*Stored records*
-*-
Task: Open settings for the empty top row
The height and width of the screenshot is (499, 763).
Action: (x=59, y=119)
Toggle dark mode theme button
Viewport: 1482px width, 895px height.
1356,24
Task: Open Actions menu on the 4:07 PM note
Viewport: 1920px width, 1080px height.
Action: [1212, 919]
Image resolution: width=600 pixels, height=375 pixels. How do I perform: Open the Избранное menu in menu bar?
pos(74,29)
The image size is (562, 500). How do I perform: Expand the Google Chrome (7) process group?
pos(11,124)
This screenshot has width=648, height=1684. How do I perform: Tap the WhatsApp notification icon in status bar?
-*-
*Instructions to follow*
In full and unchanged, repeat the data above.

*Exercise response*
Task: Open settings for the empty top row
The height and width of the screenshot is (499, 763).
Action: (x=59, y=119)
Toggle dark mode theme button
Viewport: 1482px width, 895px height.
1356,24
Task: Open Actions menu on the 4:07 PM note
Viewport: 1920px width, 1080px height.
Action: [1212, 919]
Image resolution: width=600 pixels, height=375 pixels. How do I perform: Open the Избранное menu in menu bar?
pos(74,29)
The image size is (562, 500). How do I perform: Expand the Google Chrome (7) process group?
pos(11,124)
This screenshot has width=648, height=1684. How do I perform: Tap the WhatsApp notification icon in status bar?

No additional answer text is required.